A ‘demoralizing’ blow to the industry
Today, a year after RRF officially ran out of money, there is no major financial savior in sight. Last Thursday, the Senate failed to pass a bill that would have replenished the fund with $40 billion.
Just three hours after the vote, Leon said he had already heard from dozens of restaurant owners that will now have to shut down. Thousands of people across the country will be unemployed, he said.
“For the industry as a whole, it’s a gigantic blow. There are a lot of restaurants that are worse off than us,” Leon said. He knows chefs who have mortgaged their houses to stay open and operators who have taken money out of their children’s college funds.
Amilinda is operating as if it’s never going to see its once-promised grant. “I haven’t put any eggs in this basket. While I was hopeful, I wasn’t counting on the money,” he said. Leon and his team will stay the course and delay opening extra days for “quite awhile now.”
“It’s very demoralizing that our elected officials don’t care. We are disposable to them. It’s demoralizing that what we do on a daily basis isn’t considered ‘enough’ to save."
Greg Leon
Chef and owner, Amilinda
And though the restaurant’s foot traffic numbers are back to pre-pandemic levels for now, Leon’s seen cancellations increase as virus cases rise. For those who see his bustling restaurant — and the news that Leon is now a James Beard-nominated chef — and wonder why Amilinda still needs money, he reminds them, “There's still a big chunk of debt that happened during the pandemic because we weren't bringing in enough money to pay a lot of bills.” Returning customers doesn’t equal recovery.

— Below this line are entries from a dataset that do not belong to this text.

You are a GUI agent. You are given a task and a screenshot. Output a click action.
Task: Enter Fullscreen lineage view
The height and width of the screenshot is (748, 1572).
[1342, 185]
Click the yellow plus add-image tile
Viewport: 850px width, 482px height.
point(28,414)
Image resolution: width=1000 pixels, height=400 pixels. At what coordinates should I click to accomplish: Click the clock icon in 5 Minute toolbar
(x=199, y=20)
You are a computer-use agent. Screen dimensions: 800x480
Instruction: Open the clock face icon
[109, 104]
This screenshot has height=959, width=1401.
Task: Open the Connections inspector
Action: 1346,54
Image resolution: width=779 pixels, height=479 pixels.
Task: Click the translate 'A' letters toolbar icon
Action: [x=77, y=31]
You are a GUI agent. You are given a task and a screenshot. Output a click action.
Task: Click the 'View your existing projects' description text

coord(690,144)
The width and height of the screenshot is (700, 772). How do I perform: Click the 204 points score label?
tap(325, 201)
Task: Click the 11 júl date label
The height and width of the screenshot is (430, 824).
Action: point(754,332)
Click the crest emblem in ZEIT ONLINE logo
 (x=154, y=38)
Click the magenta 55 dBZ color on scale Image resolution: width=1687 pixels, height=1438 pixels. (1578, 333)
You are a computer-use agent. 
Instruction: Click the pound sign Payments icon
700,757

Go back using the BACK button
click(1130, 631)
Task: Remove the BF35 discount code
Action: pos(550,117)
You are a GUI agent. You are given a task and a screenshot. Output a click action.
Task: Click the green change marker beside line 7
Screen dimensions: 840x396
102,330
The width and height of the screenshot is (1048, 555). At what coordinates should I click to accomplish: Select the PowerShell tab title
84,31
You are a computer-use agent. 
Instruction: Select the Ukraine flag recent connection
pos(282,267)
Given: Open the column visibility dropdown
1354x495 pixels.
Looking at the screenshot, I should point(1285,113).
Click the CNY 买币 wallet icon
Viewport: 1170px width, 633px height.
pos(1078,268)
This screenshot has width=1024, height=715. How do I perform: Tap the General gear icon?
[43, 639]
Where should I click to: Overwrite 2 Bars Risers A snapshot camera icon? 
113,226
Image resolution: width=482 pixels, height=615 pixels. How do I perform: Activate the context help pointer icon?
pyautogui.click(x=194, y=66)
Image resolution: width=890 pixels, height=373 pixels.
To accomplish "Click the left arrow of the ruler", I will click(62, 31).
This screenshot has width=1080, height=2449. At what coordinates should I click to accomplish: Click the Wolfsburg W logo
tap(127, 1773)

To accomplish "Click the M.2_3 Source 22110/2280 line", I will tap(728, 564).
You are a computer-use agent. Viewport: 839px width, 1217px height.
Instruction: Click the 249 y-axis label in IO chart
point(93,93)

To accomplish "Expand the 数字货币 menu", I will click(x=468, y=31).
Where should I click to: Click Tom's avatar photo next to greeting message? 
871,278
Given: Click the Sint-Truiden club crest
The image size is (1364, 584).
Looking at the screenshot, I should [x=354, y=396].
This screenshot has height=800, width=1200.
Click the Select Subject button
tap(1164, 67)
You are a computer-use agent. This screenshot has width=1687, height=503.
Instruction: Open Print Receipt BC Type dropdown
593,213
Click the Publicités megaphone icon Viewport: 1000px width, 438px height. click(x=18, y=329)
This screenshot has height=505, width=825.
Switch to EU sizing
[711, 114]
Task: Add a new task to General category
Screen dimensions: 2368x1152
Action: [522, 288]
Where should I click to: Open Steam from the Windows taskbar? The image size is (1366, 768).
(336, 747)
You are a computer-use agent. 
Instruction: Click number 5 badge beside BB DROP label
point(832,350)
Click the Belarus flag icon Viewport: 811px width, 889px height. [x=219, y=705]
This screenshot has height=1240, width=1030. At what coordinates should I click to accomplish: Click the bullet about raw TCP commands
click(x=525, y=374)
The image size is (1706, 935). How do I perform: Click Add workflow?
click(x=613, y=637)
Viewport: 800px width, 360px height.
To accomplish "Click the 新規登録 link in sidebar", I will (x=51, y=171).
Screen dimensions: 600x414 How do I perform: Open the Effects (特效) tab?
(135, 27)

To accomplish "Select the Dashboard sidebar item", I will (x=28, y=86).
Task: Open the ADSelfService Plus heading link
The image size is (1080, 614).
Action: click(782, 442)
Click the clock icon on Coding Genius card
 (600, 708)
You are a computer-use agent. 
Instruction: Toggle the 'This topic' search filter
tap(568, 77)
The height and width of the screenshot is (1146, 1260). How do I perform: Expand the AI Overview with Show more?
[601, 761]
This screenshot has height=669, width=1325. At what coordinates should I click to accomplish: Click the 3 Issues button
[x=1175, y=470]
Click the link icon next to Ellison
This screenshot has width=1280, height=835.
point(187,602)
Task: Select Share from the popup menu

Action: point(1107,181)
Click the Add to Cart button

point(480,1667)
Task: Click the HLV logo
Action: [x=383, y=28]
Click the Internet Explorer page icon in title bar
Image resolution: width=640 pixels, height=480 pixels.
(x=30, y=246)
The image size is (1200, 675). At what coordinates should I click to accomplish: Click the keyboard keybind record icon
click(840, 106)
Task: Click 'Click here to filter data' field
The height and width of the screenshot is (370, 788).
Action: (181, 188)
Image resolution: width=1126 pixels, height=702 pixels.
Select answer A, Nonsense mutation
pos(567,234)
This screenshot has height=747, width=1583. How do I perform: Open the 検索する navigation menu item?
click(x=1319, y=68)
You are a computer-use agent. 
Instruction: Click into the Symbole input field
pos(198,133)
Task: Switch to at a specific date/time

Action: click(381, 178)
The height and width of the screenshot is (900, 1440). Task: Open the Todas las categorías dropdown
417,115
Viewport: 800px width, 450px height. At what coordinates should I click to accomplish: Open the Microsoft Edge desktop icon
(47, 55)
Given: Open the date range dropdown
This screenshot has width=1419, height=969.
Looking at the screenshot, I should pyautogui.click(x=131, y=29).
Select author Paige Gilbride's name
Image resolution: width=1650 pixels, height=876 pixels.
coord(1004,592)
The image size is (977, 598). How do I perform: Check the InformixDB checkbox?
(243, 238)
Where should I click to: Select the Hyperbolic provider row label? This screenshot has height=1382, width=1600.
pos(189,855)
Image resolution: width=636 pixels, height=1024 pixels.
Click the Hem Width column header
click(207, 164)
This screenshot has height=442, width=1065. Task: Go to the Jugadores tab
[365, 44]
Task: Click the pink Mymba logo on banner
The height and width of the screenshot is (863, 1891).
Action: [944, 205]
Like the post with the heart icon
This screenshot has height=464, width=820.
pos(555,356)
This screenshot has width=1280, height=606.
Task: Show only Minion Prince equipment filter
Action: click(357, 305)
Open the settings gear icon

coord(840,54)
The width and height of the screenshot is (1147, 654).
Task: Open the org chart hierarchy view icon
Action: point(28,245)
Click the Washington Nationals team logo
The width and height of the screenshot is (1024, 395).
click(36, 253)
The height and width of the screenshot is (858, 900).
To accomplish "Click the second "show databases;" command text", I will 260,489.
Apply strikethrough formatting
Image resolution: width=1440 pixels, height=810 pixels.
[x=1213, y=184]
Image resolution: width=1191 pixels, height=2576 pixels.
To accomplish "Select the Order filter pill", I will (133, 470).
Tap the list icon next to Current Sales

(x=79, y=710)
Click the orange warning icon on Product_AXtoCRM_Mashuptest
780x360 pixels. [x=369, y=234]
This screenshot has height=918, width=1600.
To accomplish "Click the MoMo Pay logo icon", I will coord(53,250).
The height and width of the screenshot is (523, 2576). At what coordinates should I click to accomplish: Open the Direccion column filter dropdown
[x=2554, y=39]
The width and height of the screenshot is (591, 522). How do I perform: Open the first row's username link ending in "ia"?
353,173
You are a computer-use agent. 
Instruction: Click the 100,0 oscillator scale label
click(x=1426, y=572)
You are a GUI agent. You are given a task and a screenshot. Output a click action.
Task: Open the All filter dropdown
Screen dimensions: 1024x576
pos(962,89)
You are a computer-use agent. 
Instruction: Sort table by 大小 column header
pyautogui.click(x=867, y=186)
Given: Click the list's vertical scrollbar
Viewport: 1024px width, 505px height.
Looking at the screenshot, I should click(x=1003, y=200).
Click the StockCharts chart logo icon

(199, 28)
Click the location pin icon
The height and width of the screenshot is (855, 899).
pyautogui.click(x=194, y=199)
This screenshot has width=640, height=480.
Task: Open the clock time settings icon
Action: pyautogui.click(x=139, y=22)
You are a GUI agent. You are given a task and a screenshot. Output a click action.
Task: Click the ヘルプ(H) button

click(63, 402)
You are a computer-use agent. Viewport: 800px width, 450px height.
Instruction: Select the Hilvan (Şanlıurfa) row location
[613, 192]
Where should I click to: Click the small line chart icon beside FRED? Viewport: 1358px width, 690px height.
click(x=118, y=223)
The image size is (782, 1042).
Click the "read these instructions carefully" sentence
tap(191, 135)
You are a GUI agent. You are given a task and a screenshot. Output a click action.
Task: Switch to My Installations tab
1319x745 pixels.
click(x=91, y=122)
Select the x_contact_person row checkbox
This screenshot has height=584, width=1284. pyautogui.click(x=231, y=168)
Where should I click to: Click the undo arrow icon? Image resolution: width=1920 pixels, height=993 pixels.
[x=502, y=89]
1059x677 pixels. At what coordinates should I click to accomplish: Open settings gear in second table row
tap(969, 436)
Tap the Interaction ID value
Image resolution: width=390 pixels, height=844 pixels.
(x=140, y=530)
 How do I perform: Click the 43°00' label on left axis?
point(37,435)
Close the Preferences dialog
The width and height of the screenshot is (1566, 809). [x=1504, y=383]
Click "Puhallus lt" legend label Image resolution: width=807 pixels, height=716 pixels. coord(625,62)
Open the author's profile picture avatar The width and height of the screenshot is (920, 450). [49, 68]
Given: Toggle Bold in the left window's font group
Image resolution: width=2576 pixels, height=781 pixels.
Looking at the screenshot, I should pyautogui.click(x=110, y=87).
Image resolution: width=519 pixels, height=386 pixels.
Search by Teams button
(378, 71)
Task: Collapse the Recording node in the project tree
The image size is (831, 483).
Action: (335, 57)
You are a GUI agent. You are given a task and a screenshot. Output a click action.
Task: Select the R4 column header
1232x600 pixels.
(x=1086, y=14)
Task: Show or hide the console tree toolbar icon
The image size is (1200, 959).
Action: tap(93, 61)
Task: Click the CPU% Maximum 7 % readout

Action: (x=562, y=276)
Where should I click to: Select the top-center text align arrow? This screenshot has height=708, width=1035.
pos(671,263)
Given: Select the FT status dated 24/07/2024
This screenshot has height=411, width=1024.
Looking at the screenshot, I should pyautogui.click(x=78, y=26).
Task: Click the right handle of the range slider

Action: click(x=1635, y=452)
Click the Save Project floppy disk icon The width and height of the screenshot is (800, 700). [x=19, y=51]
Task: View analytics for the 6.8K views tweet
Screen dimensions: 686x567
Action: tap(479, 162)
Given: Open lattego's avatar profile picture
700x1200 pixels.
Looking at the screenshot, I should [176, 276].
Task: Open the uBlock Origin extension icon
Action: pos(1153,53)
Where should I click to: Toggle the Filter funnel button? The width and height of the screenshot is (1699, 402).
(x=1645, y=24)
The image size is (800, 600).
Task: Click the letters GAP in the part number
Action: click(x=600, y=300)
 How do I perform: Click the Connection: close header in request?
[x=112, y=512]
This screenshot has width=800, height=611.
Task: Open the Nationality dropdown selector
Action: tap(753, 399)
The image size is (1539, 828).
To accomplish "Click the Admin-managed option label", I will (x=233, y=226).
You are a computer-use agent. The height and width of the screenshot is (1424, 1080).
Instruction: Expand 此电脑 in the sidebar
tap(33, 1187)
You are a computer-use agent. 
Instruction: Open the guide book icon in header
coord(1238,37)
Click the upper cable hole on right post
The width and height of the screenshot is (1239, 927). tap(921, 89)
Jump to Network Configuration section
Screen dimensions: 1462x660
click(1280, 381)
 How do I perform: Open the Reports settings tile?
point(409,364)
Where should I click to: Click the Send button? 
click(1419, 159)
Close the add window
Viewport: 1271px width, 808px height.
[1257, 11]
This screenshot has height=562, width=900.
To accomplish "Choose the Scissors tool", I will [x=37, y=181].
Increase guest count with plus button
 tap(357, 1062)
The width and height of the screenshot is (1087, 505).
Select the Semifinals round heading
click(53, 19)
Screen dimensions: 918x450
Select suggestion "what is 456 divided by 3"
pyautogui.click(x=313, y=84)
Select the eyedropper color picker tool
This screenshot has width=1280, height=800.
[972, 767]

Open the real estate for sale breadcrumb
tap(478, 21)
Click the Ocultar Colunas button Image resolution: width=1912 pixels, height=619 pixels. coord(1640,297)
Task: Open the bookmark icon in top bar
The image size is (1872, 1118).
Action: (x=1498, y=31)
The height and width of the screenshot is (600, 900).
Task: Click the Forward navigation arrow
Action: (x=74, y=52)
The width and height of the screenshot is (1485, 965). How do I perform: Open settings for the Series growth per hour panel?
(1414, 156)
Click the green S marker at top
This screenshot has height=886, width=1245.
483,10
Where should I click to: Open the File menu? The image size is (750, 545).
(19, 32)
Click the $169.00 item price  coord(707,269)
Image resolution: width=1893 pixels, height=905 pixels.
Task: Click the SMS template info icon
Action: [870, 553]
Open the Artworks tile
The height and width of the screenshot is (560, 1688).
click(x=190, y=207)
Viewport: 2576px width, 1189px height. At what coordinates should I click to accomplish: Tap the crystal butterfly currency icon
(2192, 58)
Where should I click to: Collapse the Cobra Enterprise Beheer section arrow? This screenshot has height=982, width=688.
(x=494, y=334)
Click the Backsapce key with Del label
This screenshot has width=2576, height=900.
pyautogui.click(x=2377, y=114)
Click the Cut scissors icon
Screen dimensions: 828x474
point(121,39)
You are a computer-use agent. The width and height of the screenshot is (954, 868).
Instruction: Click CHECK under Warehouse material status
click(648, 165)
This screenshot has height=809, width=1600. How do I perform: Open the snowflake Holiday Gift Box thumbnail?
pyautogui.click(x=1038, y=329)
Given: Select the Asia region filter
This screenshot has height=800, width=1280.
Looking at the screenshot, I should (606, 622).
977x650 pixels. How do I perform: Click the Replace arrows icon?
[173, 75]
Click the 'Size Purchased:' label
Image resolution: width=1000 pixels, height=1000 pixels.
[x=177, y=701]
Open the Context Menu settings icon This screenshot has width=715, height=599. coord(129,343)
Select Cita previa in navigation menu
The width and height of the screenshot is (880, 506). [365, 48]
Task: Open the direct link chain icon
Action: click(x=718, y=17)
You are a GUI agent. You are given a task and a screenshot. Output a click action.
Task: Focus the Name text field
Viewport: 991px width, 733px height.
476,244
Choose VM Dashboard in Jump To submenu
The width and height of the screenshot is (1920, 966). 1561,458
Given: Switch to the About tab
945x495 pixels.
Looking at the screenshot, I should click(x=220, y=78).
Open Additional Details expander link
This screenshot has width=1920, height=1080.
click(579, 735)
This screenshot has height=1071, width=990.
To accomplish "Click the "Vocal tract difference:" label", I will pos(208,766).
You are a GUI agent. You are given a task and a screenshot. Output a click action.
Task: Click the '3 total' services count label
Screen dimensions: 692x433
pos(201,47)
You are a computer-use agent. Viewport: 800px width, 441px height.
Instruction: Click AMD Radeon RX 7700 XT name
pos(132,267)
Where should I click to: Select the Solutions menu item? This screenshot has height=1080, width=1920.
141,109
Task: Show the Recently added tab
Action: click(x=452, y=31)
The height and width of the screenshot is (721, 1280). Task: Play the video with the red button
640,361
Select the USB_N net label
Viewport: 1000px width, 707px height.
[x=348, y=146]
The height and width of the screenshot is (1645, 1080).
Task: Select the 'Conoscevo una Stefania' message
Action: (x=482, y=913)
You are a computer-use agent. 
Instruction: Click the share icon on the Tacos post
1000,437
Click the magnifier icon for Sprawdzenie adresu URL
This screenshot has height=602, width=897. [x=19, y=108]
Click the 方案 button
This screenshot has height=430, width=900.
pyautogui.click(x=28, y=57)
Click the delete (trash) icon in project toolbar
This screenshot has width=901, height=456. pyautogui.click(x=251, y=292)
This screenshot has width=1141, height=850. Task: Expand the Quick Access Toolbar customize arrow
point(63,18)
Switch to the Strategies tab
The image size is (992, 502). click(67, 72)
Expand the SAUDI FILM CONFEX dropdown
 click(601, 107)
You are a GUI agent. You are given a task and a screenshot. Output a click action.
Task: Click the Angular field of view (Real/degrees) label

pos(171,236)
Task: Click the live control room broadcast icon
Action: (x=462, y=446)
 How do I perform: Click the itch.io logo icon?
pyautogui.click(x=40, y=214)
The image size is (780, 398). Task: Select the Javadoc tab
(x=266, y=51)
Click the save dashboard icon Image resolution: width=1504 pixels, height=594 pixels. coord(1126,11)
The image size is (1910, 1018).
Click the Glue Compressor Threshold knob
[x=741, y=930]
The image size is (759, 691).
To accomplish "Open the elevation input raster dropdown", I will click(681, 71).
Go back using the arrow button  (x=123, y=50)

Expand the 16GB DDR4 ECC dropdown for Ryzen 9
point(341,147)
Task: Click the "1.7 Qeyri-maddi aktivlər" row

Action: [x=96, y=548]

RRF’s early closure, and a lack of a refill, has also created inequity among restaurants who received grants and those who didn’t. “It's difficult competing with these restaurants who now have this huge war chest,” Leon said.
While Amilinda now has seven employees, the restaurant is barely at half of its pre-pandemic staffing levels. “How can we tell somebody to work for me, but all I can pay you right now is $15 bucks. And they're like, ‘Well, why would I want to come work for you when the restaurant down the street can pay me $20.’”
For Leon, all he wanted was for the government to even the playing field. Its inability to do so has left lingering anger. “It’s very demoralizing that our elected officials don’t care,” he said. “We are disposable to them. It’s demoralizing that what we do on a daily basis isn’t considered ‘enough’ to save.”